Molecular adsorption at organic/metal interfaces depends on a range of mechanisms: covalent bonds, charge transfer, Pauli repulsion and van der Waals (vdW) interactions shape the potential energy surface (PES), making it key to understanding organic/metal interfaces. Describing such interfaces with density functional theory requires carefully selecting the exchange correlation (XC) functional and vdW correction scheme. To explore the reproducibility of the PES with respect to the choice of method, we present a benchmark of common local, semi-local and non-local XC functionals in combination with various vdW corrections. We benchmark these methods using perylenetetracarboxylic dianhydride (PTCDA) on Ag(111), one of the most frequently studied organic/metal interfaces. For each method, we determine the PES using a Gaussian process regression algorithm, which requires only about 50 DFT calculations as input. This allows a detailed analysis of the PESs' features, such as the positions and energies of minima and saddle points.
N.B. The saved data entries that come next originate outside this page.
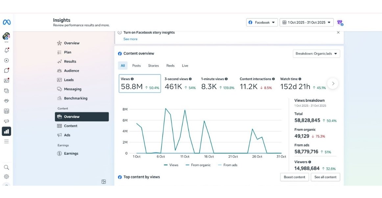The height and width of the screenshot is (198, 382).
Task: Open the Facebook platform dropdown
Action: click(262, 22)
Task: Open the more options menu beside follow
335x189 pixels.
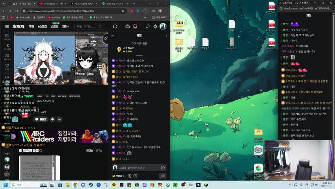Action: pos(59,119)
Comparing the results from different combinations of XC functionals and vdW corrections enables us to identify trends and differences between the approaches. PESs for different computation methods are in qualitative agreement, but also displaying significant quantitative differences. In particular, lateral positions of adsorption geometries agree well with experiment, while adsorption heights, energies and barriers show larger discrepancies.